Doha, Qatar, 22 June 2016: Ooredoo Q.S.C (Ticker: ORDS.QA: “Ooredoo”) today announced the successful closing of the previously announced pricing of its US$ 500 million senior unsecured Reg S/Rule 144A notes (the “Notes”). The Notes were issued by its wholly owned subsidiary, Ooredoo International Finance Limited under the USD 5,000,000,000 Global Medium Term Note Programme established on the Irish Stock Exchange. The Notes are unconditionally and irrevocably guaranteed by Ooredoo.
The Notes will mature on 22 June 2026 and will have a coupon of 3.75 %. The transaction was priced at a margin of 2.27 % over the 10-year U.S. Treasury bond. Net proceeds from the sale of the Notes will be used for Ooredoo’s general corporate purposes, including refinancing of its existing indebtedness.
Ooredoo is a leading international telecommunications company delivering mobile, fixed, broadband internet services and corporate managed services to consumers and businesses across markets in the Middle East, North Africa and Asia Pacific. As a community-focused company, Ooredoo is guided by its vision of enriching people’s lives and its belief that it can stimulate human growth by leveraging communications to help people achieve their full potential. Ooredoo has a presence in markets such as Qatar, Kuwait, Oman, Algeria, Tunisia, Iraq, Palestine, the Maldives, Myanmar and Indonesia. Ooredoo was named “Most Innovative Company of the Year – MEA Region” at the 2015 International Business Awards. Ooredoo reported revenues of USD 8.8 billion in 2015 and had a consolidated global customer base of 117.9 million customers as of 31 March 2016. Ooredoo’s shares are listed on the Qatar Stock Exchange, the Abu Dhabi Securities Exchange and the London Stock Exchange (via global depositary receipts).
For further information:
Follow us on Twitter: @OoredooIR
Important Regulatory Notice
The offering is being made by means of a base prospectus of the Issuer dated 14 June 2016. This announcement does not constitute or form part of, and should not be construed as, an offer to sell, or the solicitation or invitation of any offer to buy the Notes or any other security and shall not constitute an offer, solicitation or sale in the United States or in any jurisdiction in which, or to persons to whom, such offering, solicitation or sale would be unlawful. The Notes and the related guarantee have not been, and will not be, registered under the U.S. Securities Act of 1933, as amended (the "Securities Act") or the securities law of any state or other jurisdiction of the United States, and may not be offered or sold in the United States except pursuant to an exemption from, or in a transaction not subject to, the registration requirements of the Securities Act and applicable state or local securities law. Accordingly, the Notes and the related guarantee are being offered and sold in the United States only to qualified institutional buyers in accordance with Rule 144A of the Securities Act and outside the United States in accordance with Regulation S under the Securities Act. There is no assurance that the offering will be completed or, if completed, as to the terms on which it will be completed.

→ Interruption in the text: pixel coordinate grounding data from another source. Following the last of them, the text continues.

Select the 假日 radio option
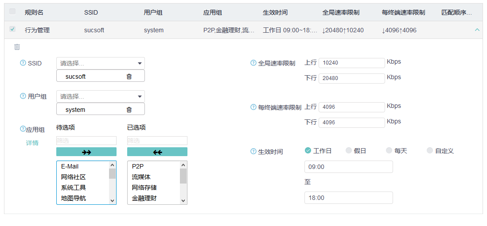The width and height of the screenshot is (487, 226). 349,151
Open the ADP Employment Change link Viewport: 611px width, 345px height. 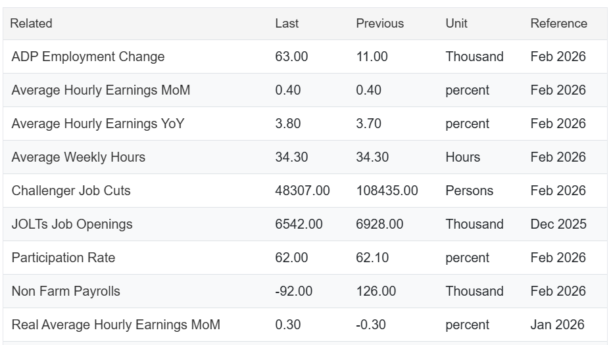point(88,57)
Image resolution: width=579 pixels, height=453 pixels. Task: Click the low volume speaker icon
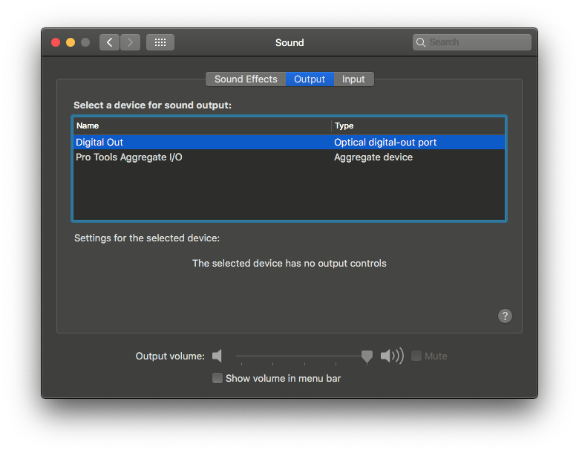coord(217,356)
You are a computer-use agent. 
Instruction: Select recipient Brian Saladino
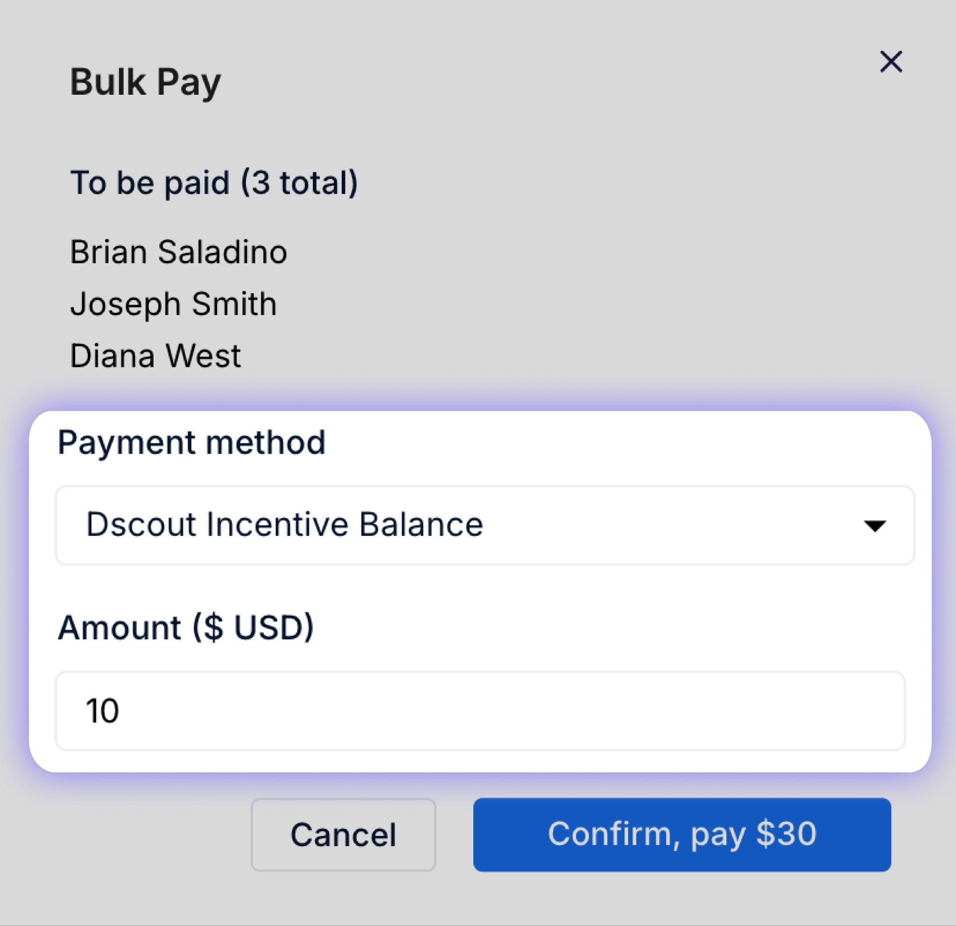point(179,252)
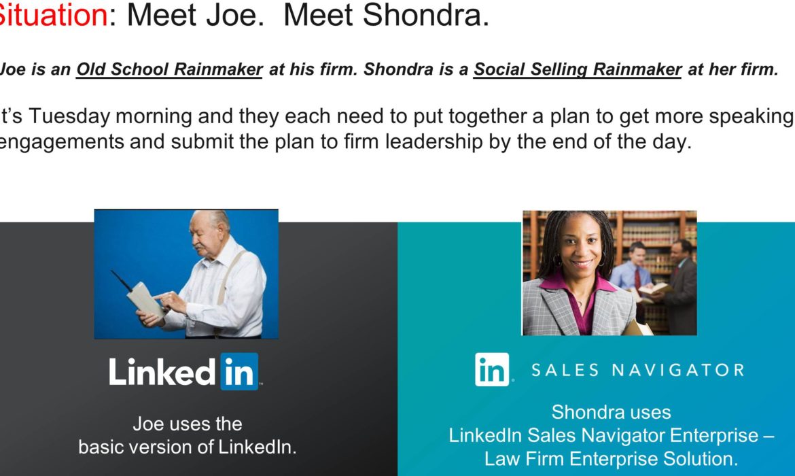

Promotion of the Notes in the United Kingdom is restricted by the Financial Services and Markets Act 2000 (the “FSMA”), and accordingly, the Notes are not being promoted to the general public in the United Kingdom. This announcement is only addressed to and directed at persons who (i) are outside the United Kingdom, (ii) have professional experience in matters relating to investments (being investment professionals falling within Article 19(5) of the Financial Services and Markets Act 2000 (Financial Promotion) Order 2005, as amended (the “Financial Promotion Order”)), (iii) fall within Article 49(2)(a) to (d) (“high net worth companies, unincorporated associations, etc.”) of the Financial Promotion Order, or (iv) to the extent that doing so does not prejudice the lawful distribution of the announcement to the foregoing, are persons to whom an invitation or inducement to engage in investment activity (within the meaning of section 21 of the FSMA) in connection with the issue or sale of any Notes may otherwise lawfully be communicated or caused to be communicated (all such persons together being referred to as “relevant persons”). The Notes will only be available to relevant persons and this announcement must not be acted on or relied on by anyone who is not a relevant person.
In addition, if and to the extent that this announcement is communicated in, or the offer of securities to which it relates is made in, any EEA member state that has implemented Directive 2003/71/EC (together with any applicable implementing measures, including Directive 2010/73/EC, in any member state, the “Prospectus Directive”), this announcement and the offering of any securities described herein are only addressed to and directed at persons in that member state who are “qualified investors” within the meaning of Article 2(1)(e) of the Prospectus Directive and must not be acted on or relied on by other persons in that member state.